VIRGINIA RAMEY MOLLENKOTT, DIO FEMMINILE – MESSAGGERO, PADOVA 1995
L’autrice è una teologa protestante americana molto nota per la sua competenza di biblista e per il suo impegnato femminismo. In questo libro, partendo dalla tesi, tanto dibattuta quanto ormai scontata, che l’origine del sessismo e della dominazione maschile si possano situare nel linguaggio, prodotto da un inconscio marchiato dalla cultura patriarcale, propone con forte vis polemica un’operazione difficile e senz’altro anticonformista, quale quella di «cambiare il linguaggio liturgico», adattando alle nostre espressioni religiose tradizionali il «linguaggio inclusivo».
Così viene definito in area anglosassone quel modo di esprimersi che non fa riferimento a un sesso specifico, o li include entrambi, con lo scopo di poter parlare di un ente supremo che trascenda da caratteristiche sessuali peculiari: non più God=Dio (termine che rimanda in modo marcato a un immaginario maschile), ma preferibilmente Divinità, Deità, Essere, Uno.

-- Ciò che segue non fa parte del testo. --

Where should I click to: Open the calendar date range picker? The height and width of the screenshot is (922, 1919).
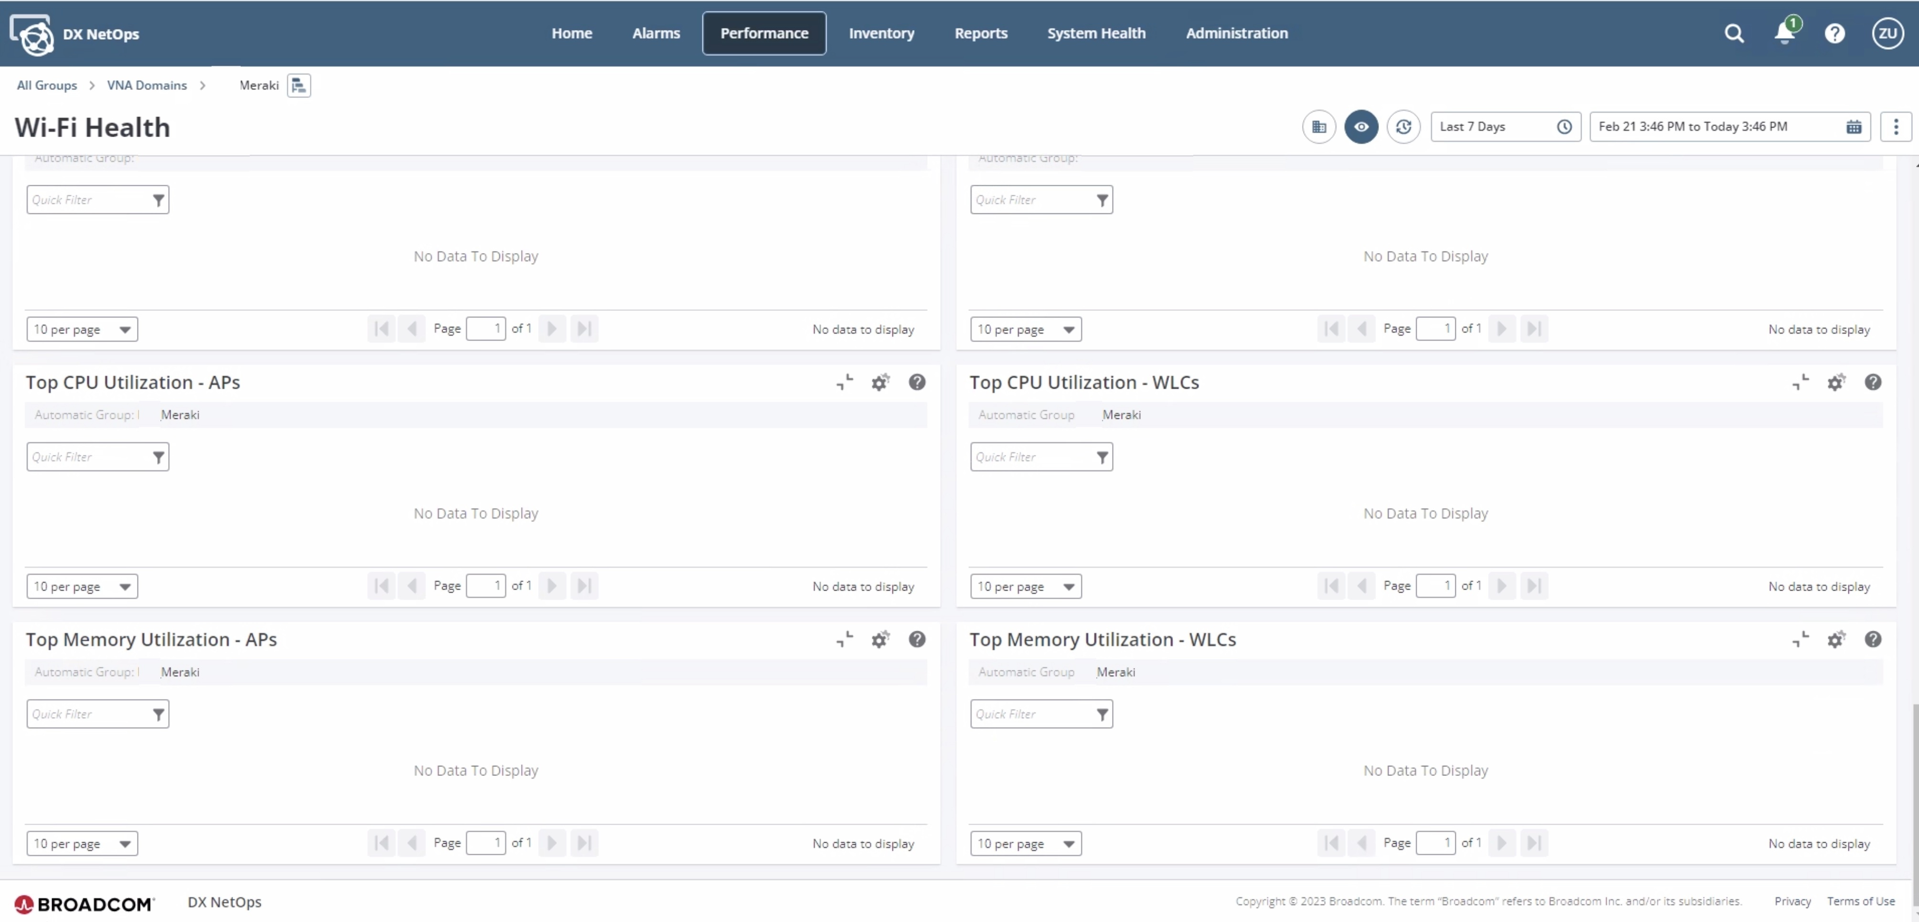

O, ancora, l’uso di pronomi neutri (quali l’inglese “it”) e di particolari circonlocuzioni onde evitare la meccanica associazione a caratteri virili della divinità.
Virginia Mollenkott distrugge stereotipi per proporre una divinità tenera, materna, che dà vita e nutre; perché davvero Bibbia e Vangelo presentano frequentemente immagini femminili applicate a Dio: dio padre e madre, dio partoriente, dio che allatta e levatrice, dio donna di casa e dio simile a tanti animali al femminile (aquila, chioccia, orsa, pellicano femmina), dalla Genesi all’Apocalisse, passando soprattutto attraverso i profeti, ma non trascurando i Vangeli.
Molto toccanti sono le pagine sul pellicano femmina, che restituisce alla vita i piccoli trucidati dal padre spargendo su di loro il suo sangue, e assurgendo così a simbolo (fin dai bestiari medievali) del sacrificio di Cristo. Altrettanto coinvolgente risulta il capitolo sulla creazione della donna, definita in ebraico “Ezer”, aiuto, sostegno per l’uomo. Tale termine viene attribuito solo a due entità: a Dio e a Eva, entrambi chiamati a un servizio che deve essere reciproco tra uomo e donna, tra Creatore e creature.
Scrive la Mollenkott : «Sì, io credo che anche Dio debba servire gli uomini. La nomina di Adamo ed Eva da parte di Dio fu sicuramente un atto di sottomissione di Dio, un atto con cui Dio volutamente faceva un passo indietro e tracciava dei limiti al suo io, per divenire dipendente dalle sue creature».
E ancora Dio-aquila, che insegna agli aquilotti a volare e a essere autosufficienti, è un dio che sta cercando di creare esseri uguali, capaci di non sfruttarsi unilateralmente, ma semmai di scoprire una nuova vicendevole solidarietà. Le immagini bibliche di Dio l femminile costituiscono, secondo l’autrice, una specie di «resoconto minore», a fianco dell’immaginario maschile (spesso addirittura bellicoso, violento) predominante: eppure ad esse dovremo saper ricorrere se vogliamo favorire la crescita di una coscienza religiosa che sia fondata sull’uguaglianza e la reciprocità dei sessi.
In un breve excursus storico all’inizio del volume, La Mollenkott suggerisce l’ipotesi che le chiese occidentali (frequentate ormai quasi esclusivamente da fedeli donne) siano così disertate dagli uomini perché essi sarebbero «inconsciamente respinti dall’idea di essere chiamati a un’intimità con un Dio esclusivamente maschile». Ostacolo che nei secoli è stato superato dal clero maschile con un escamotage non solo linguistico: la Chiesa è diventata madre, l’anima del sacerdote sposa di Cristo.
Culturalmente, quindi, alle soglie del duemila, si impone di imparare a parlare di Dio in termini inclusivi sia per il maschile sia per il femminile: l’Essere perfetta/o nell’unità, della cui natura divina ogni creatura è chiamata a partecipare.